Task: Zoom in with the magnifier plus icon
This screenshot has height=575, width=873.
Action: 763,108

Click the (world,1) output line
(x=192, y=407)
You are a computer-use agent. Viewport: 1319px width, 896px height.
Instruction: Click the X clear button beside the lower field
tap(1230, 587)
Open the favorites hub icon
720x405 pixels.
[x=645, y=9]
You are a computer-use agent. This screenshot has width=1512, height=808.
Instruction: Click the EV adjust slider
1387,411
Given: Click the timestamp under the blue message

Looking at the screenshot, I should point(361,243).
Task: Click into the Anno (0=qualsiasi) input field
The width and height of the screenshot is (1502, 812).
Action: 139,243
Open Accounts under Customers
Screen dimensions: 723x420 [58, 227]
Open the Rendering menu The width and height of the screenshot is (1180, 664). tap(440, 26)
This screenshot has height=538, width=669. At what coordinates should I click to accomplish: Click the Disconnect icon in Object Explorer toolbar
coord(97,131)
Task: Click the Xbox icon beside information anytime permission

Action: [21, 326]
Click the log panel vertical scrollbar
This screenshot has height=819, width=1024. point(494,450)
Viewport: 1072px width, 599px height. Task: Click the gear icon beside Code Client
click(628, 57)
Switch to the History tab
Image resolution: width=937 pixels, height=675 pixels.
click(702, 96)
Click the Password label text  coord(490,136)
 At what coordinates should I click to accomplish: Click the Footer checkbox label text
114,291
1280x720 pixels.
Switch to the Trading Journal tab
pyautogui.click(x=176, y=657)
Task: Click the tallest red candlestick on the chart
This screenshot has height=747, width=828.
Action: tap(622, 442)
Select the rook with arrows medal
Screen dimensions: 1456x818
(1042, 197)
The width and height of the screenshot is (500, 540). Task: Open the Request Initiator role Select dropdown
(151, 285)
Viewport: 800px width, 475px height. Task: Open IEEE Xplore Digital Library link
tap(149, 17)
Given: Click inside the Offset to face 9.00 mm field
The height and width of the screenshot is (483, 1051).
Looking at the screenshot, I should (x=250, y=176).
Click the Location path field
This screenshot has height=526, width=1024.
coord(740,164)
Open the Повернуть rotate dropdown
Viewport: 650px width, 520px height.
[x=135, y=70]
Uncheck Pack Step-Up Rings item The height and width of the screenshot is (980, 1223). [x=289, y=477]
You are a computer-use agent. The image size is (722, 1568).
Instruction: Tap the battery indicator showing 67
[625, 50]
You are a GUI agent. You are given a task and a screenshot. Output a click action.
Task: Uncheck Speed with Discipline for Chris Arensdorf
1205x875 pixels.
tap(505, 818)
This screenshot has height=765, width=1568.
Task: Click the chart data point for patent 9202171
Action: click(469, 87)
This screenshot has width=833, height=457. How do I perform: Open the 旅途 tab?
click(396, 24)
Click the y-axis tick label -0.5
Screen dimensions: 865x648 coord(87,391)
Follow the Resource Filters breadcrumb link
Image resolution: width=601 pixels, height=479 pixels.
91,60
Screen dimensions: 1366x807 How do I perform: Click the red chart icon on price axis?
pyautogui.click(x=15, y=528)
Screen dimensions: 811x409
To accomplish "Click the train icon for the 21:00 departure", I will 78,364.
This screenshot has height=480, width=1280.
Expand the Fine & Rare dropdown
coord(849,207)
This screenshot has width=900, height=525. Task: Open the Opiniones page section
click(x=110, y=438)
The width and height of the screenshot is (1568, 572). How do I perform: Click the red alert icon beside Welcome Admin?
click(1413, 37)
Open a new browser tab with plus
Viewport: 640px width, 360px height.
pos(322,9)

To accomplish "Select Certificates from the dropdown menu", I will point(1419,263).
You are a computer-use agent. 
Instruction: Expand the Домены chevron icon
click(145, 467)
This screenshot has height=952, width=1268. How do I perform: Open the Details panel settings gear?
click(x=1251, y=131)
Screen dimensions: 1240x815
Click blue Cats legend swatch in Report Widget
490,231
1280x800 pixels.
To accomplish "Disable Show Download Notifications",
::::::
▸ What to work on:
In the listing above, find the line that contains "This screenshot has height=480, width=1280.". Write it out exactly, along with each line after it up to and including the last.

▸ Exercise solution:
This screenshot has height=480, width=1280.
Expand the Fine & Rare dropdown
coord(849,207)
This screenshot has width=900, height=525. Task: Open the Opiniones page section
click(x=110, y=438)
The width and height of the screenshot is (1568, 572). How do I perform: Click the red alert icon beside Welcome Admin?
click(1413, 37)
Open a new browser tab with plus
Viewport: 640px width, 360px height.
pos(322,9)

To accomplish "Select Certificates from the dropdown menu", I will point(1419,263).
You are a computer-use agent. 
Instruction: Expand the Домены chevron icon
click(145, 467)
This screenshot has height=952, width=1268. How do I perform: Open the Details panel settings gear?
click(x=1251, y=131)
Screen dimensions: 1240x815
Click blue Cats legend swatch in Report Widget
490,231
1280x800 pixels.
To accomplish "Disable Show Download Notifications",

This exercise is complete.